There’s definitely a time to say no but, sometimes, there’s also an opportune time to say yes.
It’s not often that you’ll find me advocating agreeing to do something extra in the Grand Game of Software Engineering. This is primarily because committing to extra work, something that’s not always within your progressive remit, is often something that can cause a lot of inadvertent pain and suffering for the volunteer.
Take, for example, volunteering to do something for your project manager who may either be inept themself or attempting to use weaponised incompetence against you (having read my article, of course, and decided to try and turn the tables on a professional incompetence wielder, so to say).
Unless there’s something to be gained such as helping get your own shizzle completed, moving the dead wood closer to the wood chipper, or some kind of free lunch (missing mandatory events, working from home, not having to engage in ‘wellbeing’ seminars) then, frankly, what’s the point?
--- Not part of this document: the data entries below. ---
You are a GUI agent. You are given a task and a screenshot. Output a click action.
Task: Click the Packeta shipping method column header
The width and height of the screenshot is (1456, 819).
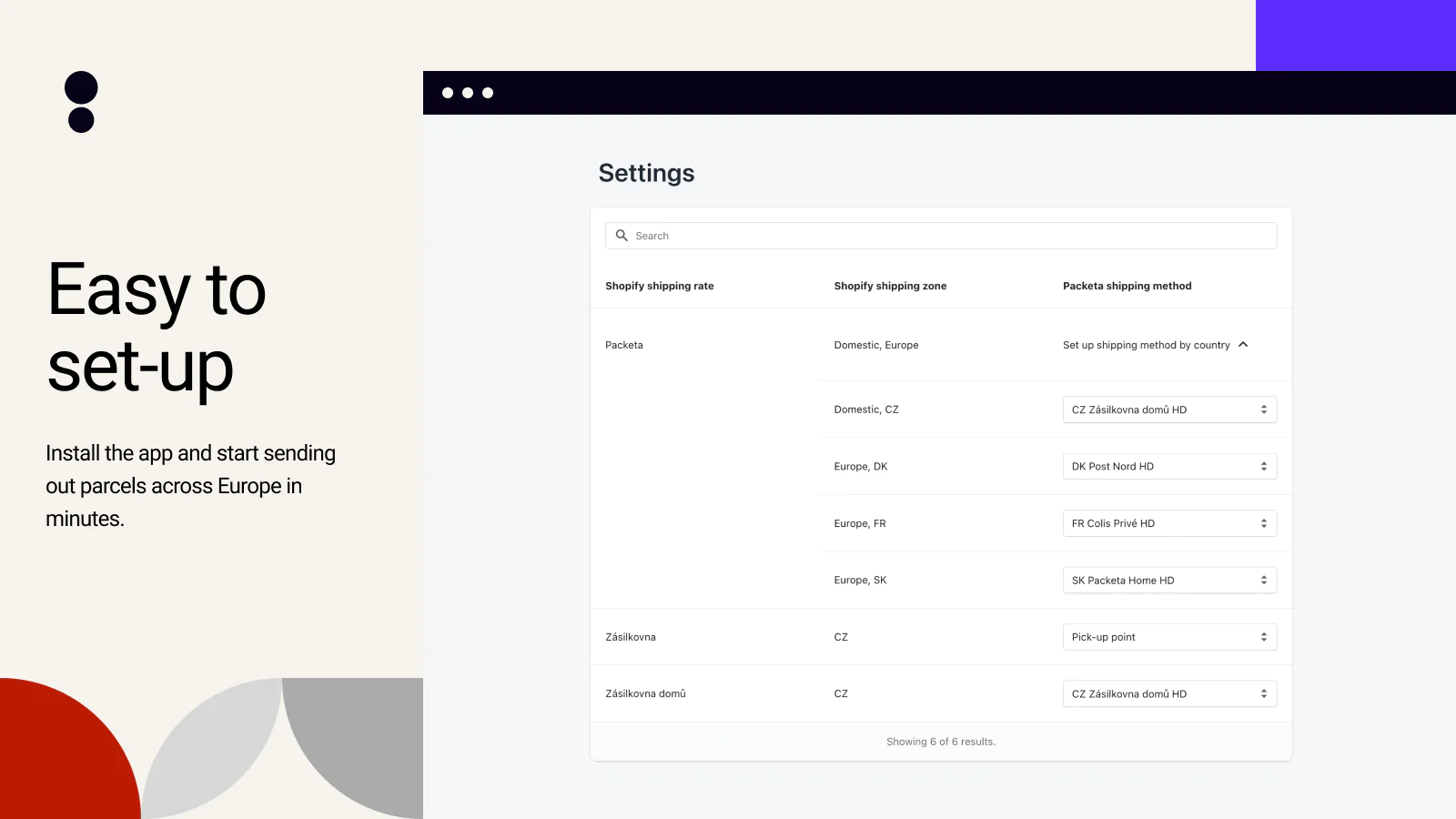pos(1127,286)
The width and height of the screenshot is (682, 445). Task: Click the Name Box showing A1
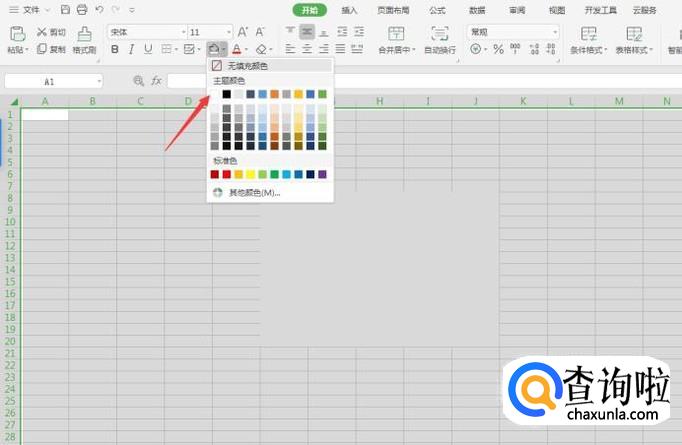click(x=52, y=81)
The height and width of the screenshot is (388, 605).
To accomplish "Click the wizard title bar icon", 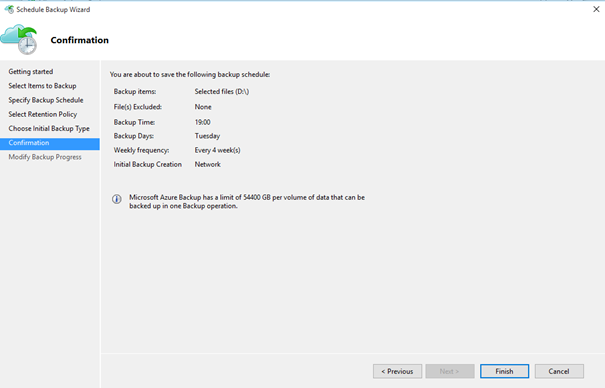I will (9, 9).
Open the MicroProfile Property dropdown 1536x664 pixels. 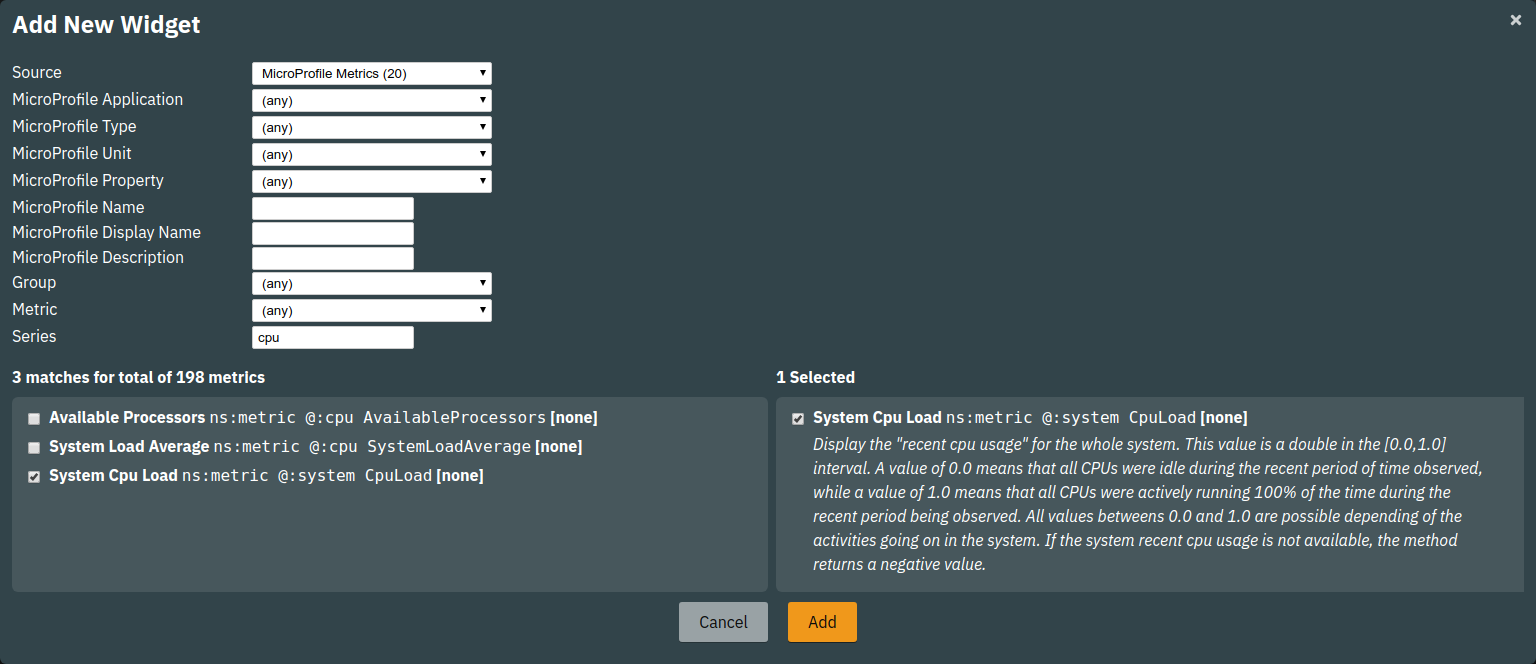coord(371,181)
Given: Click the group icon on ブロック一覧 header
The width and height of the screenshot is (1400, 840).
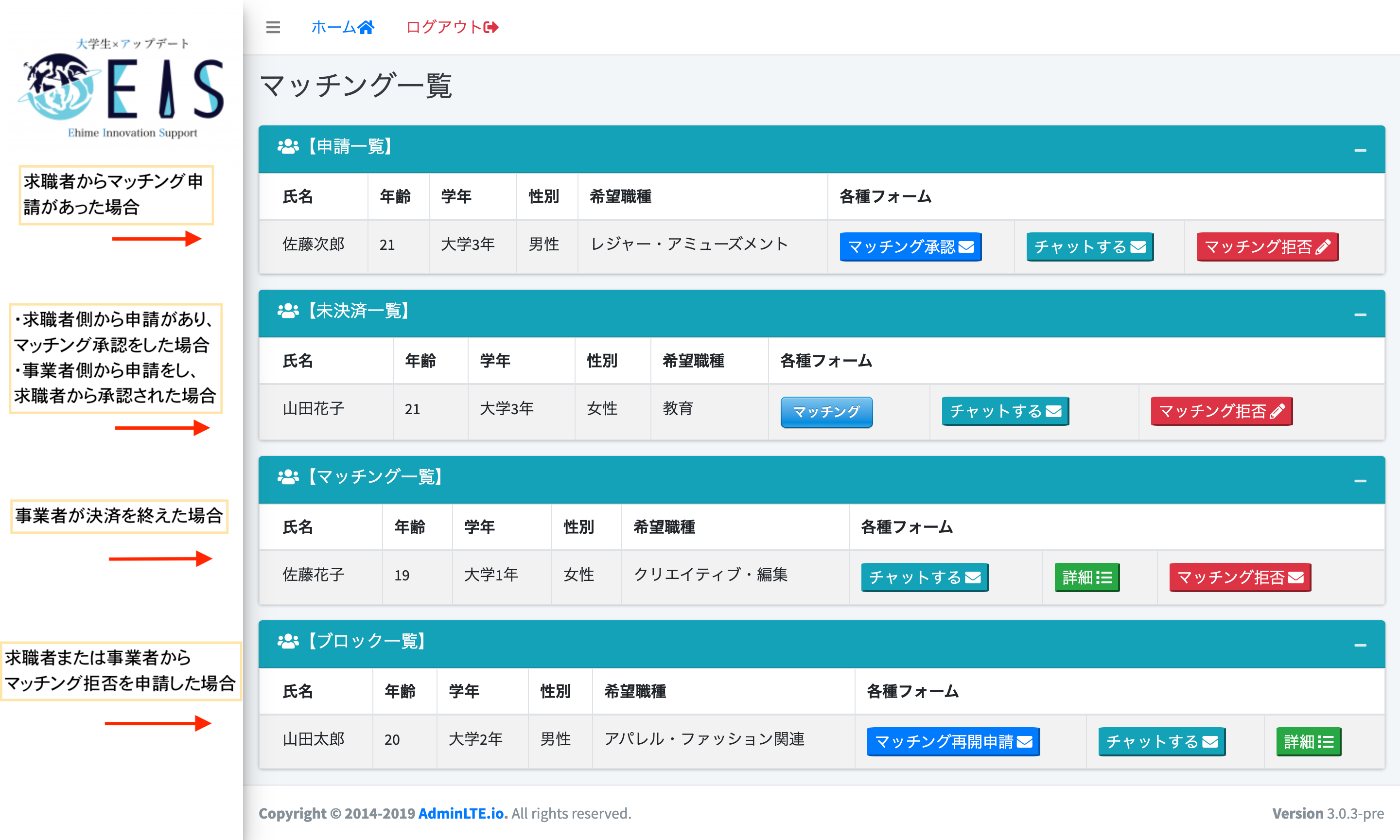Looking at the screenshot, I should (287, 641).
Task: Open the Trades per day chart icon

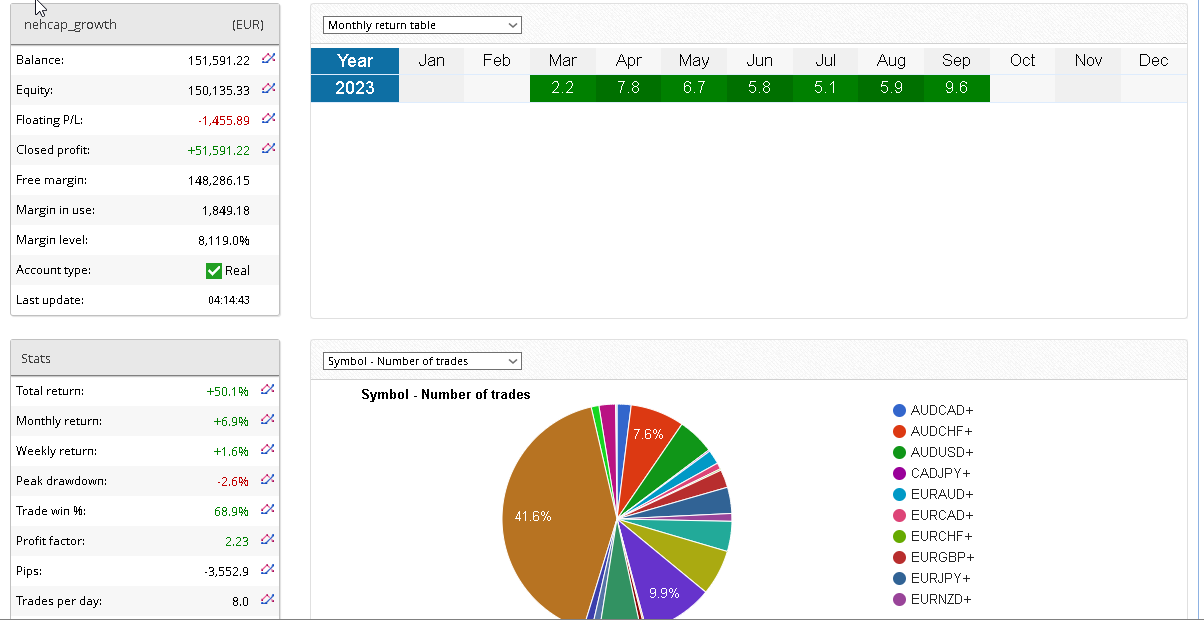Action: pyautogui.click(x=267, y=600)
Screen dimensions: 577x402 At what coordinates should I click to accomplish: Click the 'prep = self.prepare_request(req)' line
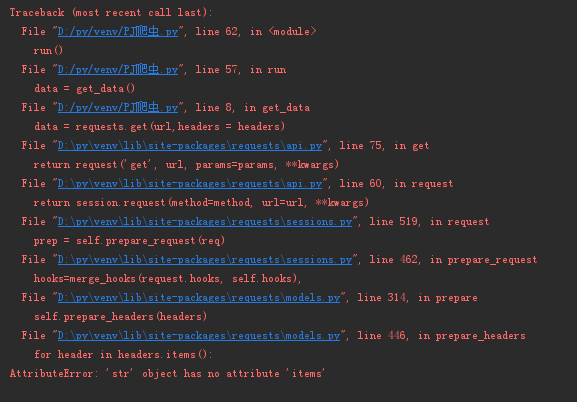click(129, 241)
Altruism you say, helping your fellow human and all that? Well, perhaps, and that’s totally your call, but today let’s talk about the situations where you shouldn’t be second guessing putting your hand up, taking that one step forward, or replying to the tumbleweed gathering email that appealed for help right in your hidden speciality.
Aces in the Hole
One of the most effective times to take that step forward in the grand game, moving your pieces ever closer to that desirable eighth rank, is when it will gain you favour with a particular person.
Knowledge is a wonderful thing and as technically minded progressives we continually accrue all sorts of interesting, general, and off-topic items — all of which can be incredibly useful.
It’s wonderful to be the goto guy¹ when it comes to modern functional languages, the syntax of complex regular expressions, or to know just how many times you have to repeatedly tap the spacebar in Python (to get it to stop complaining and get on with its tardy processing), but it’s almost heavenly to be the goto guy when it comes to something absolutely vital to the operation of some management process or other.